[DATA RECORDS]
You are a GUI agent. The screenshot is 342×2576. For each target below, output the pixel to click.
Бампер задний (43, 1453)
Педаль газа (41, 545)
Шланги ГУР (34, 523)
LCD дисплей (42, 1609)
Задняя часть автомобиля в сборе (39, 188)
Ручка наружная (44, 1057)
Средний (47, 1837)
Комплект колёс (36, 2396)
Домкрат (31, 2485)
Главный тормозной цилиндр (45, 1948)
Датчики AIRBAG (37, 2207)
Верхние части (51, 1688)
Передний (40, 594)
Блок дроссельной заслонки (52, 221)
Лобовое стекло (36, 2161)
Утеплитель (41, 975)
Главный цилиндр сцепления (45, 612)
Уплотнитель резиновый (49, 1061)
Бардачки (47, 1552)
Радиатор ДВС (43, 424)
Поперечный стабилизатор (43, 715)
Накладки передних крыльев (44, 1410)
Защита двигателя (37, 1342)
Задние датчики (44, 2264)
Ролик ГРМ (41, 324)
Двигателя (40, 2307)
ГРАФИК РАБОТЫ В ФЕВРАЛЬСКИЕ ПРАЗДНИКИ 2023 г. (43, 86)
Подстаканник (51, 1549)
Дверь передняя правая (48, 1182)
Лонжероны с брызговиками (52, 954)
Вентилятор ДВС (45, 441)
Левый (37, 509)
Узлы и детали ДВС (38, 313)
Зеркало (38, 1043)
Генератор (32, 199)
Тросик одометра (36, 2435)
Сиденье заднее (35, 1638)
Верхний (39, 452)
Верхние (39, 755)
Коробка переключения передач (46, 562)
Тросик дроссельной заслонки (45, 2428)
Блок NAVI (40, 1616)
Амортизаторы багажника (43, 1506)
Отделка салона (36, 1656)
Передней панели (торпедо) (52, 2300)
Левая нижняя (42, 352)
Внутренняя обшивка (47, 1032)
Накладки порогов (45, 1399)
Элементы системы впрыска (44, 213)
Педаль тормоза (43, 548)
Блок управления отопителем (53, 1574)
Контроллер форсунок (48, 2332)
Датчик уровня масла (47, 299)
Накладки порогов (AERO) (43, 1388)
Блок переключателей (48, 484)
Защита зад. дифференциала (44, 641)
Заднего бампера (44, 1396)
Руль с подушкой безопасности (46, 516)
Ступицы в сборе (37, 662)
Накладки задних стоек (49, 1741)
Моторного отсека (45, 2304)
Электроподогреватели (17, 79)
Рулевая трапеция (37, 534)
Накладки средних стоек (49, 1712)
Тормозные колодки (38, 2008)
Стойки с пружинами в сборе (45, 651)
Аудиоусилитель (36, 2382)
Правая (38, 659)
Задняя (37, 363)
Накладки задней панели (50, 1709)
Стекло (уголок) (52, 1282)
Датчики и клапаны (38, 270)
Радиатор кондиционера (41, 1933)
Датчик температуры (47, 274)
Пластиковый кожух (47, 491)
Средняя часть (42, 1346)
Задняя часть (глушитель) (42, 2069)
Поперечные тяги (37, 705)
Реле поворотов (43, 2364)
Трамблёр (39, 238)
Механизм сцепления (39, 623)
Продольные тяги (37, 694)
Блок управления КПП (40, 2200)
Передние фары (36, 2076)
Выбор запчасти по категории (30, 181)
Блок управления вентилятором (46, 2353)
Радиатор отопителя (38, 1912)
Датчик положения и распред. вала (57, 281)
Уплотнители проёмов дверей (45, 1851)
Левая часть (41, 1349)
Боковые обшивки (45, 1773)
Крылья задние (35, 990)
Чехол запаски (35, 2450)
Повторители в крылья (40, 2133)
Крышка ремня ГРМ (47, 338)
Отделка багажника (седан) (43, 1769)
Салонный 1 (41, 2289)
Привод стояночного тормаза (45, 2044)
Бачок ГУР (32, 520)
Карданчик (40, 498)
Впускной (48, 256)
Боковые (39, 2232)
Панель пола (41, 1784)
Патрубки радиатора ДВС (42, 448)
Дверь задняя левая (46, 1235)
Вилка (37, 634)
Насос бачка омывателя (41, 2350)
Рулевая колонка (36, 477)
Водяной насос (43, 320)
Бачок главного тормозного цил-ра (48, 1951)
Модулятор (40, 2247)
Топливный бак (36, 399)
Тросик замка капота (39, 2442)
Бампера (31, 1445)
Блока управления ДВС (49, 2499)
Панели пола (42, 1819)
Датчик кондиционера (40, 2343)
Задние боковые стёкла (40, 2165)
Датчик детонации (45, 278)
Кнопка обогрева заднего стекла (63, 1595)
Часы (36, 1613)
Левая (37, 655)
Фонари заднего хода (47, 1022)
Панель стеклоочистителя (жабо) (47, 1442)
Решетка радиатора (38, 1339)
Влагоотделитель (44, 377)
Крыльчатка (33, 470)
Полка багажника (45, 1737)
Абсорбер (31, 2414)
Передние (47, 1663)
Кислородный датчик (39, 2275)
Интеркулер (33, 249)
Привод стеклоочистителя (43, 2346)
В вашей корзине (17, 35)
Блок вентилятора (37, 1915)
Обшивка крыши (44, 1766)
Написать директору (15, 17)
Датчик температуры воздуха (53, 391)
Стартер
[/DATA RECORDS]
[PROBLEM DESCRIPTION]
All that belongs in your answer is the stretch of entries above from the line with "Выбор запчасти по категории (30, 181)" through the line with "Карданчик (40, 498)", printed exactly.

[ANSWER BOX]
Выбор запчасти по категории (30, 181)
Блок управления вентилятором (46, 2353)
Радиатор отопителя (38, 1912)
Датчик положения и распред. вала (57, 281)
Уплотнители проёмов дверей (45, 1851)
Левая часть (41, 1349)
Боковые обшивки (45, 1773)
Крылья задние (35, 990)
Чехол запаски (35, 2450)
Повторители в крылья (40, 2133)
Крышка ремня ГРМ (47, 338)
Отделка багажника (седан) (43, 1769)
Салонный 1 (41, 2289)
Привод стояночного тормаза (45, 2044)
Бачок ГУР (32, 520)
Карданчик (40, 498)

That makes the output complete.